■ **YOUR TASK**
Beginning with the line that contains "Click the gray price range box", write out each remaining line of the records below exactly. Do not copy any picture.

(Beginning of SOURCE MATERIAL)

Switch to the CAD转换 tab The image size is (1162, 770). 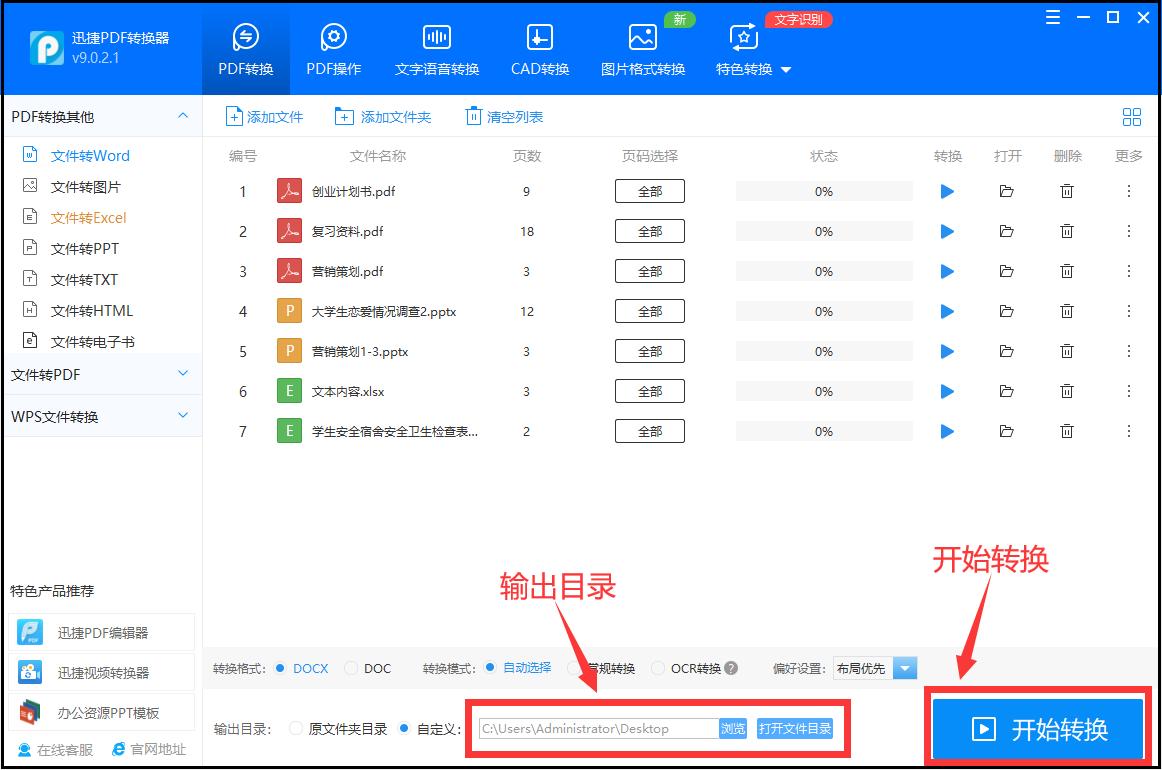coord(538,47)
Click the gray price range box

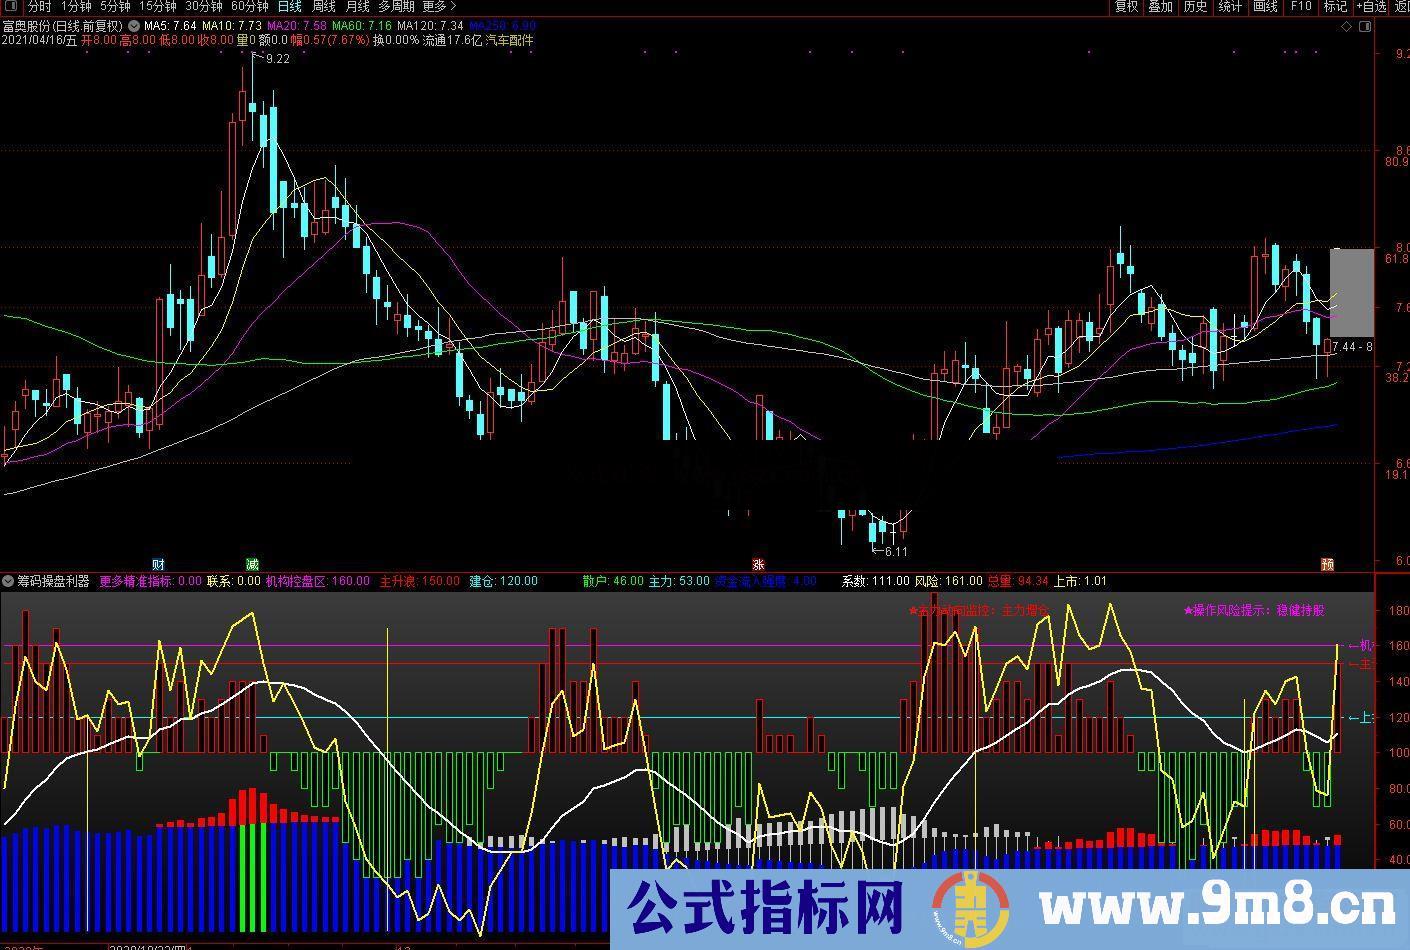click(1350, 292)
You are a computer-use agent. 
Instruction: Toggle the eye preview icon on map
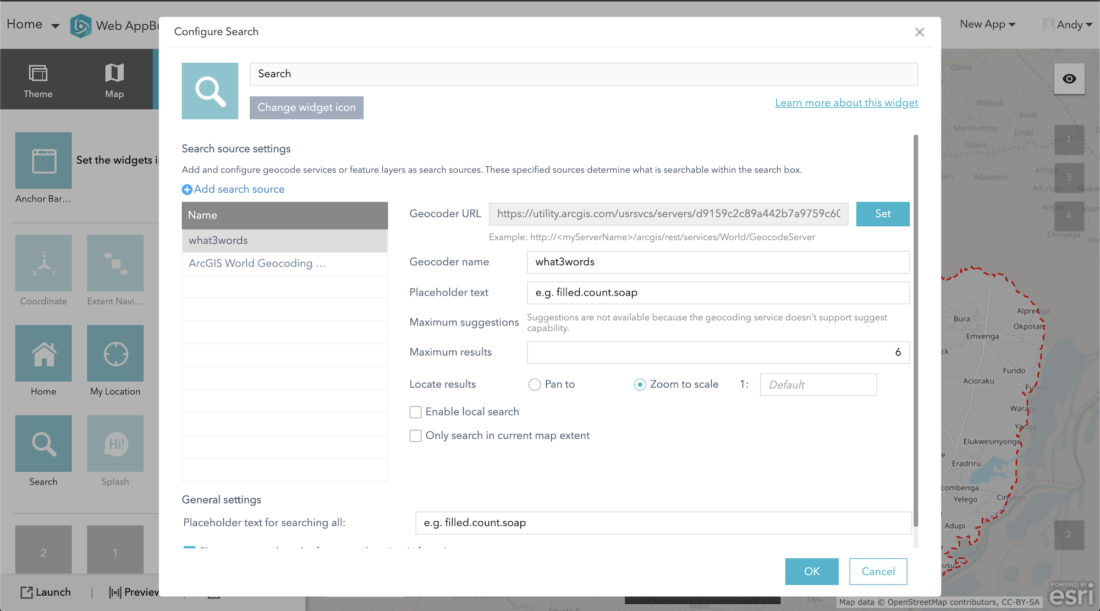point(1069,79)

(End of SOURCE MATERIAL)

■ **EXPECTED ANSWER**
Click the gray price range box

click(1350, 292)
You are a computer-use agent. 
Instruction: Toggle the eye preview icon on map
point(1069,79)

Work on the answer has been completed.